Reflectindo sobre uma boa iniciativa…

Uma Câmara tem um programa de bolsas de acção social. Meritório. Mas esse não seria o papel da Acção Social Escolar no Ensino Superior? O que está a falhar então? E se há estudantes que precisam do apoio porque têm carências, porque se obriga apenas  os mais pobres a fazer trabalho em prol da comunidade? Não deveria isso ser um contributo cidadão para todos, e não uma contrapartida de um apoio social que os que têm menos recursos precisam? Afinal, o que se passa no Ensino Superior?

Aqui fica a notícia..

Bolsas para estudantes do ensino superior com carências económicas – S. João da Madeira

A Câmara de S. João da Madeira atribui este ano 40 bolsas de estudo a alunos que frequentam o ensino superior, um número que corresponde a 25 renovações e 15 novos processos aprovados, anunciou fonte da autarquia.

Os alunos contemplados recebem valores individuais mensais que «oscilam entre os 75 e os 163,70 euros». Estas verbas complementam os apoios estatais recebidos pelos estudantes em causa, através das respectivas instituições de ensino.

«Estando 11 casos pendentes por não se encontrarem ainda concluídos os processos nas universidades, foram 29 os estudantes que – pessoalmente ou através de familiares – receberam as verbas correspondentes aos três primeiros meses de um total de dez. O valor restante será pago mensalmente», referiu a mesma fonte.

As bolsas de estudo atribuídas pelo município são «uma forma de ajudar quem, por carências económicas, poderia ver ameaçada a continuidade do seu percurso formativo».

Os beneficiários comprometem-se, como contrapartida pelo apoio recebido, a disponibilizar-se, durante um período máximo de 15 dias por ano, para realizar trabalho em favor da comunidade local.
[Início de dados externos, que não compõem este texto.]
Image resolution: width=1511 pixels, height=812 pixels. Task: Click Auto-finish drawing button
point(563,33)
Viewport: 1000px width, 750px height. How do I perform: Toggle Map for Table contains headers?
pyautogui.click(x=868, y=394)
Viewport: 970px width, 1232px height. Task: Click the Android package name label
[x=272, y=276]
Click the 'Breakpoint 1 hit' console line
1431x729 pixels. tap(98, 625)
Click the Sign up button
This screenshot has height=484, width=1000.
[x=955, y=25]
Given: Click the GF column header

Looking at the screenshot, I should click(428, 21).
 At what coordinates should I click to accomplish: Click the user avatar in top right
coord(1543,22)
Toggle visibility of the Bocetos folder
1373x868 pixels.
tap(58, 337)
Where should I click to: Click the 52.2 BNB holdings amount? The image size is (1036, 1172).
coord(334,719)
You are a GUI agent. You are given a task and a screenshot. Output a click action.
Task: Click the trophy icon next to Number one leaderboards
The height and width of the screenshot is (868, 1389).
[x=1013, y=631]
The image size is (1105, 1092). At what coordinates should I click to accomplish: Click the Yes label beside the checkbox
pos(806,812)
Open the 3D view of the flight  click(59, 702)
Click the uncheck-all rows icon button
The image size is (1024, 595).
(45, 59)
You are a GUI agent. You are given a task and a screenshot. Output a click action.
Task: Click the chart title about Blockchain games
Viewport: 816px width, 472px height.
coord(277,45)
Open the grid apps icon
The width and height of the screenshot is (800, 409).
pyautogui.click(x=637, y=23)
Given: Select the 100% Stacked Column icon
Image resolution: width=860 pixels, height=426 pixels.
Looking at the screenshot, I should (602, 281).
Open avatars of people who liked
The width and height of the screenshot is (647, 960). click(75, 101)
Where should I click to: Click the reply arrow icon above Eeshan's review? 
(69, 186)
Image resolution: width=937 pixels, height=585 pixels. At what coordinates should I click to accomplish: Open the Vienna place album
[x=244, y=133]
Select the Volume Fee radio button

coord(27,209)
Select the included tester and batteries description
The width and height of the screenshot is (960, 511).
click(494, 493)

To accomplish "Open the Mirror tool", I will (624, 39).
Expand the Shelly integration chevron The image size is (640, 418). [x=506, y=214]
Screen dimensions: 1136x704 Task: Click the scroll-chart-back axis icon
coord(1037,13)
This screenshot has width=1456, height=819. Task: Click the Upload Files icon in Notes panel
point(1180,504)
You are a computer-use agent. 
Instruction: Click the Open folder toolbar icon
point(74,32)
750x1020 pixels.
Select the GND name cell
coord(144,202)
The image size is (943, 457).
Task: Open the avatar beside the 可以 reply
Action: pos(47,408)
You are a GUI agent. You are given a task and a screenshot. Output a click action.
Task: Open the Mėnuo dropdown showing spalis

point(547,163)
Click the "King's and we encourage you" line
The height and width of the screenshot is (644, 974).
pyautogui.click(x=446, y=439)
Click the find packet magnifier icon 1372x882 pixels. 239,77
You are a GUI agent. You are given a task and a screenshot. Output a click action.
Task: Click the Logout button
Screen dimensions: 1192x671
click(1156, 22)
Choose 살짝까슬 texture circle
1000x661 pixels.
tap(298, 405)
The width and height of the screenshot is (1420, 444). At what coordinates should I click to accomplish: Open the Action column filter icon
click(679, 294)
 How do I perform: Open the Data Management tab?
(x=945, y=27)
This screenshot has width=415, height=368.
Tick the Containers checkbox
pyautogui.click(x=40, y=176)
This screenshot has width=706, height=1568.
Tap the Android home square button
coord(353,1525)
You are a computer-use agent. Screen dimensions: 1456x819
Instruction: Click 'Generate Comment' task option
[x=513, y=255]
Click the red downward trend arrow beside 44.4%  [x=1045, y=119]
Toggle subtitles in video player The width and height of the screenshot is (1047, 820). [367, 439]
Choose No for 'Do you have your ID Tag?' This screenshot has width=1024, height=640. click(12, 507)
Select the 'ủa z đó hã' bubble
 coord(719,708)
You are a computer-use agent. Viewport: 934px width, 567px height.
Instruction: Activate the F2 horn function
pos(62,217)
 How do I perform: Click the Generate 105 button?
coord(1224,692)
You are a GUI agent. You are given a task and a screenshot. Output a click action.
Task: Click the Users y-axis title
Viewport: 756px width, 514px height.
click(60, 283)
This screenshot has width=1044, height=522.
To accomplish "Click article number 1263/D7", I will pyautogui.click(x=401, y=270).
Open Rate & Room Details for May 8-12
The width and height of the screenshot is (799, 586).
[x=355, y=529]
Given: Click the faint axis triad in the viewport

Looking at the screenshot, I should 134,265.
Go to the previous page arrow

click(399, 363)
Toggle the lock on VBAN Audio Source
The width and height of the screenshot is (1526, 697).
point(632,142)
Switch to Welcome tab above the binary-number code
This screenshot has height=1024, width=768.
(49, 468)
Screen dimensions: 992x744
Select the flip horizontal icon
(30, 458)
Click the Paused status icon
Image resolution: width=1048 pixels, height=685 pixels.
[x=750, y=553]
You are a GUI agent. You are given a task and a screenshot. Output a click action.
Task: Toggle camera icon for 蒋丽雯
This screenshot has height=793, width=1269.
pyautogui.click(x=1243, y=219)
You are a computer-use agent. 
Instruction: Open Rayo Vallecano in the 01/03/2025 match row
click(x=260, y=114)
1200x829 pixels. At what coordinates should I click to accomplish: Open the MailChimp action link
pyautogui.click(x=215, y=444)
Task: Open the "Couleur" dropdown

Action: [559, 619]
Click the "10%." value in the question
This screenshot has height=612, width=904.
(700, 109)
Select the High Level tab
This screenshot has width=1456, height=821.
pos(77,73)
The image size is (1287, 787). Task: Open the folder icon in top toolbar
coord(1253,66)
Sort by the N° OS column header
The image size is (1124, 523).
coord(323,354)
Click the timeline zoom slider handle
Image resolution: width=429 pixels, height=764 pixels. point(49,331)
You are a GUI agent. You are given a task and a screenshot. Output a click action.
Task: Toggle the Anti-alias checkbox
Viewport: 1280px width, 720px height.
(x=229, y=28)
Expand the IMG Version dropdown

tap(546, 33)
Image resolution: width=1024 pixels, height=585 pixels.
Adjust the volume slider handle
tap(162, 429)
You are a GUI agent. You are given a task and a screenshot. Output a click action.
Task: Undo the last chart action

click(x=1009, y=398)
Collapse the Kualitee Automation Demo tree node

O presidente da Câmara Municipal, Castro Almeida, e o vereador João Oliveira procederam à entrega das bolsas, numa cerimónia de decorreu no passado dia 19 no salão nobre da autarquia.

Uma resposta to “Reflectindo sobre uma boa iniciativa…”

  1. Ricardo Amaral Says:

    Se existe alguma situação a rever neste procedimento, é o facto de os mais azarados, nascerem em municípios em que este tipo de apoios não existem e isso sim, é injusto.

    Se o país é o mesmo, porque há-de haver apoios extras consoante o tipo de Administração Local a que a nossa cidade de residência está condenada.